La ruée vers l'intelligence artificielle ne profite plus seulement aux célèbres fabricants de puces comme Nvidia. Après les acteurs visibles de l'IA, les investisseurs s'intéressent désormais aux infrastructures discrètes mais essentielles qui font tourner l'intelligence artificielle. En 2025, l'un des grands gagnants s'appelle SanDisk. Spécialiste de la mémoire informatique, le groupe a vu sa demande exploser sous l'effet des investissements massifs des géants du cloud dans les data centers.
Résultat, des tensions d'approvisionnement sur ses produits, un rapport de force favorable sur les prix et une performance boursière spectaculaire, avec un titre qui s'est envolé de plus de 500% l'an dernier. Sandisk n'est pourtant pas un inconnu. Ses cartes mémoire et SSD (ces disques de stockage rapides et sans pièces mécaniques), équipent depuis longtemps les appareils photo, les consoles de jeux et les ordinateurs.
Mais son retour en Bourse début 2025 est survenu au parfait moment. La construction frénétique de centres de données pour l'IA a fait bondir les besoins en stockage, notamment en SSD pour serveurs. Dans ce contexte, le marché mondial de la mémoire a fortement bondi et la part des data centers dans les revenus de Sandisk a doublé en seulement un an. L'intégration rapide du groupe dans le S&P 500 n'a fait qu'amplifier le mouvement. Les grandes banques jugent l'environnement encore porteur pour 2026, la pénurie de mémoire devant perdurer tant la demande liée à l'IA demeure vorace. Affaire à suivre !
Le lexique : Les aristocrates des dividendes
Les aristocrates des dividendes désignent des entreprises cotées en Bourse reconnues pour leur solidité financière et leur régularité à rémunérer leurs actionnaires. Concrètement, il s'agit de sociétés qui ont maintenu ou augmenté leur dividende chaque année pendant une très longue période, souvent au moins 25 années consécutives, y compris lors des crises économiques. Cette capacité à verser et à accroître le dividende dans le temps traduit généralement un modèle économique robuste, des revenus récurrents et une gestion prudente.
Ces entreprises ne promettent pas forcément une forte hausse, rapide, du cours de leur action, mais elles offrent une source de revenus réguliers et une certaine visibilité à long terme, ce qui les rend particulièrement appréciées par les investisseurs cherchant des revenus complémentaires ou une stratégie patrimoniale plus défensive.

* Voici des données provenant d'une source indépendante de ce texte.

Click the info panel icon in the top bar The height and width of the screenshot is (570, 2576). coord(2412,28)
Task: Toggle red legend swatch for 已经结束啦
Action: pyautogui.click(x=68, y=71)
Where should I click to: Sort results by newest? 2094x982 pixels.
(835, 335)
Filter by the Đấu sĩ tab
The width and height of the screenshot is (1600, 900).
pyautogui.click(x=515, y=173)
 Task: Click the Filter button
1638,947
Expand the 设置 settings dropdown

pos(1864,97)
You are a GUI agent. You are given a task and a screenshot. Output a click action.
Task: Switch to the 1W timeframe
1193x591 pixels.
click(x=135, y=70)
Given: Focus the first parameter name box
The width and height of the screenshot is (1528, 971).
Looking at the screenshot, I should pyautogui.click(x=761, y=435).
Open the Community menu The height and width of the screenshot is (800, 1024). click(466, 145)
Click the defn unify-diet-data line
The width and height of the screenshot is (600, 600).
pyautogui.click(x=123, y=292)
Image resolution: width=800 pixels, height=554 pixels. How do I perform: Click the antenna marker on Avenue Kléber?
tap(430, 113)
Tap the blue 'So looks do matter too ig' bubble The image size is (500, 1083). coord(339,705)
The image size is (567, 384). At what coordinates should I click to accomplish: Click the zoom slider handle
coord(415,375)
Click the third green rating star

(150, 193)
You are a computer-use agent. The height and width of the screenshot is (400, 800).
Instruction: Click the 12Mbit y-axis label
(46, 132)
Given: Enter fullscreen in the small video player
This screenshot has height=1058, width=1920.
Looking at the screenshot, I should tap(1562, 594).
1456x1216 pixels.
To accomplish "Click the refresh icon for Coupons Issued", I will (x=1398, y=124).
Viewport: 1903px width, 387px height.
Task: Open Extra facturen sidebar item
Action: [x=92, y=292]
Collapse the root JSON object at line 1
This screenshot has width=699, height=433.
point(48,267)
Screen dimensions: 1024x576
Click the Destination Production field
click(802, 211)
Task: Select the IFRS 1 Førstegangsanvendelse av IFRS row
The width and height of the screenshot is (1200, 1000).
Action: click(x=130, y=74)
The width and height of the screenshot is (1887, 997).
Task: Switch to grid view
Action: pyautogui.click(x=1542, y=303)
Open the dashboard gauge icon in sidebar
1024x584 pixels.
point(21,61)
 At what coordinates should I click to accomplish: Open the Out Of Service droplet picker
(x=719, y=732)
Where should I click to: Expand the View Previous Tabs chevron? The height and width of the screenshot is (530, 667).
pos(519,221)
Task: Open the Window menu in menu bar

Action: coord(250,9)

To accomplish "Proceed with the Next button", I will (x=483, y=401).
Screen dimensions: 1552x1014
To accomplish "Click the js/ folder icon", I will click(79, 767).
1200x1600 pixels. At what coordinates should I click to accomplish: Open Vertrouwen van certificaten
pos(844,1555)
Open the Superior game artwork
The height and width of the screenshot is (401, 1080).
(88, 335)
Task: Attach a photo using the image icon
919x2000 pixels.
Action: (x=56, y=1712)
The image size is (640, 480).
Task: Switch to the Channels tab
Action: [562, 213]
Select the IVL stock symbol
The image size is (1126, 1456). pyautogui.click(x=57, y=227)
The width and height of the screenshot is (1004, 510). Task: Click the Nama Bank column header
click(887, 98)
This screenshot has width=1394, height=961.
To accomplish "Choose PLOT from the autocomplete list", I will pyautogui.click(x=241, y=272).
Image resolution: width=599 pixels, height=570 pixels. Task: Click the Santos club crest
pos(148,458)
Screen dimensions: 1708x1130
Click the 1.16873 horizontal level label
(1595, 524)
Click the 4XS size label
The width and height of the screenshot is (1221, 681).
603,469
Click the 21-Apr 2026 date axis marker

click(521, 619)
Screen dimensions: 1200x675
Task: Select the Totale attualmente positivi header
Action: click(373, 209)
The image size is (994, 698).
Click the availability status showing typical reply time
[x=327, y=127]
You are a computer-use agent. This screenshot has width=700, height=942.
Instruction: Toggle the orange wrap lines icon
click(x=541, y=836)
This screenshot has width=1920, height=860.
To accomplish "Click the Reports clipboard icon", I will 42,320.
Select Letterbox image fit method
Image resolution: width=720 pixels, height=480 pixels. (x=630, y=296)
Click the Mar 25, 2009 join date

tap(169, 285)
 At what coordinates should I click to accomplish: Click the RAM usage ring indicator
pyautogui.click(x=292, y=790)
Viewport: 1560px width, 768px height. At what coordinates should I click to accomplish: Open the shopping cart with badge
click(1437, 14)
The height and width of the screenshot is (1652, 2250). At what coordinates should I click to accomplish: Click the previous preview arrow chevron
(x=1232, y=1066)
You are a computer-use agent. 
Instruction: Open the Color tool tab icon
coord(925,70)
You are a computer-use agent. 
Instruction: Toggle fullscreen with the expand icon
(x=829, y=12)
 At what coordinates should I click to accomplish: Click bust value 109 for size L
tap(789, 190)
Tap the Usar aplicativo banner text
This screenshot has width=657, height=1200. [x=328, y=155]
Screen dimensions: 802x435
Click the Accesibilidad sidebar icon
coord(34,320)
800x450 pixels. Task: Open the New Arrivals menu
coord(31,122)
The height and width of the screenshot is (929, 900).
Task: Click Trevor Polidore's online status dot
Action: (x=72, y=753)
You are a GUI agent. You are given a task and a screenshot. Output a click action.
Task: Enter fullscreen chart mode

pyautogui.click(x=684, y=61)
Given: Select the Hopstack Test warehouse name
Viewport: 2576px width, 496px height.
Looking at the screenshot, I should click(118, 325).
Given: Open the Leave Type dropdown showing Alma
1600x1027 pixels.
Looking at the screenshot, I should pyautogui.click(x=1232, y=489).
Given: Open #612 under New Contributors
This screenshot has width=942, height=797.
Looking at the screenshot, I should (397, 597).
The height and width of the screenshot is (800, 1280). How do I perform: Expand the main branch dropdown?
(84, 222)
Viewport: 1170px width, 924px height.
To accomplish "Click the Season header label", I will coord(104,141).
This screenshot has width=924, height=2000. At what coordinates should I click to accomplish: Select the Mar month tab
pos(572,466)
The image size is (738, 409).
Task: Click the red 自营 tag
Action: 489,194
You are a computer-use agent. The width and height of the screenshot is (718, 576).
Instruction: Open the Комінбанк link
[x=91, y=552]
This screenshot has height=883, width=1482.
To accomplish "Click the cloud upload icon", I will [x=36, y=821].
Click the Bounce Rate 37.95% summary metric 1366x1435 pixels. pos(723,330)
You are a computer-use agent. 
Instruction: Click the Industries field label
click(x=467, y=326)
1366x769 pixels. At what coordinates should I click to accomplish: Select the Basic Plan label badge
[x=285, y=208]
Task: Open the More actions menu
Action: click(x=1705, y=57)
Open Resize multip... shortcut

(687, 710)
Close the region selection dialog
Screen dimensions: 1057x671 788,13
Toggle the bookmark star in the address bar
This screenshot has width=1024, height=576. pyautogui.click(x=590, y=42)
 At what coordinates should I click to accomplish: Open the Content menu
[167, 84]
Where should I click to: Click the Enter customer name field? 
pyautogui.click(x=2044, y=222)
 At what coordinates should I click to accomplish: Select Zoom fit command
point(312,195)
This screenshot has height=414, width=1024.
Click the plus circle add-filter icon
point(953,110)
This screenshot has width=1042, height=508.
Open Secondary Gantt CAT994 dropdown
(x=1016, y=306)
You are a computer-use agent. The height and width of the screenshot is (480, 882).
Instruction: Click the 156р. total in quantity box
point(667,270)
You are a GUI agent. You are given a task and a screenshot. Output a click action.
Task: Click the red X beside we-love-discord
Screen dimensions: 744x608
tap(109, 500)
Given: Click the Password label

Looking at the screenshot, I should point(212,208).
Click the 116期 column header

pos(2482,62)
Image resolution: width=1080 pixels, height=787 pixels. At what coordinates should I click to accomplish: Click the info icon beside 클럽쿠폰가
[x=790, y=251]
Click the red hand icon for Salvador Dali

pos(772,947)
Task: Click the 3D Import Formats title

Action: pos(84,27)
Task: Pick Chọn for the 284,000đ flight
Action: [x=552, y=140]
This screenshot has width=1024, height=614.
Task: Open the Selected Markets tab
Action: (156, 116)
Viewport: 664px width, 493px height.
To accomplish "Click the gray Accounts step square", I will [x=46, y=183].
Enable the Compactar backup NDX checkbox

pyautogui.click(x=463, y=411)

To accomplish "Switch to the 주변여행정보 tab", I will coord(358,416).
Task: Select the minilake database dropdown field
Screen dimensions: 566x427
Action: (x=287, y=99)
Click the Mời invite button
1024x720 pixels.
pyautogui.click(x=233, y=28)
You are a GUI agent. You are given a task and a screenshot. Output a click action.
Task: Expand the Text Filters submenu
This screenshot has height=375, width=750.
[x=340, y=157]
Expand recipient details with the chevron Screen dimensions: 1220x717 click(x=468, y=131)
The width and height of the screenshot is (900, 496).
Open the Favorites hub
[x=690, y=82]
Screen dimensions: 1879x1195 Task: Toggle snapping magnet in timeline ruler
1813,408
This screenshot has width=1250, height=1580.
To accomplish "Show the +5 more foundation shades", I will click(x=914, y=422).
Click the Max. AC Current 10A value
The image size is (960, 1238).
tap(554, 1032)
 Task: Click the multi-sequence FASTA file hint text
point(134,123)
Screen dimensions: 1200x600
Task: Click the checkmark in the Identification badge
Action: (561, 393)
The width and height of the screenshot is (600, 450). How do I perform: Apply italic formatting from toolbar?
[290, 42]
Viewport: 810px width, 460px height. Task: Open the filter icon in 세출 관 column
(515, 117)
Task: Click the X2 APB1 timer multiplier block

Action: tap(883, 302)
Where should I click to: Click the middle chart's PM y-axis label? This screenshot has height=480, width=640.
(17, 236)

* Les performances passées ne préjugent pas des performances futures. Les performances décrites ci-dessus ne sont que des exemples et ne peuvent être considérées comme une garantie de résultats. Elles résultent des observations et d'un calcul réalisé par Meilleurtaux Placement en comparant le prix lors de l'émission du conseil d'achat au prix lors de l'émission du conseil de vente. Nous attirons par ailleurs votre attention sur le risque de perte totale d'un investissement en actions ou en produits dérivés. Le lecteur reconnaît par conséquent que toute opération, d'achat ou de vente de produits financiers, reste sous son entière responsabilité.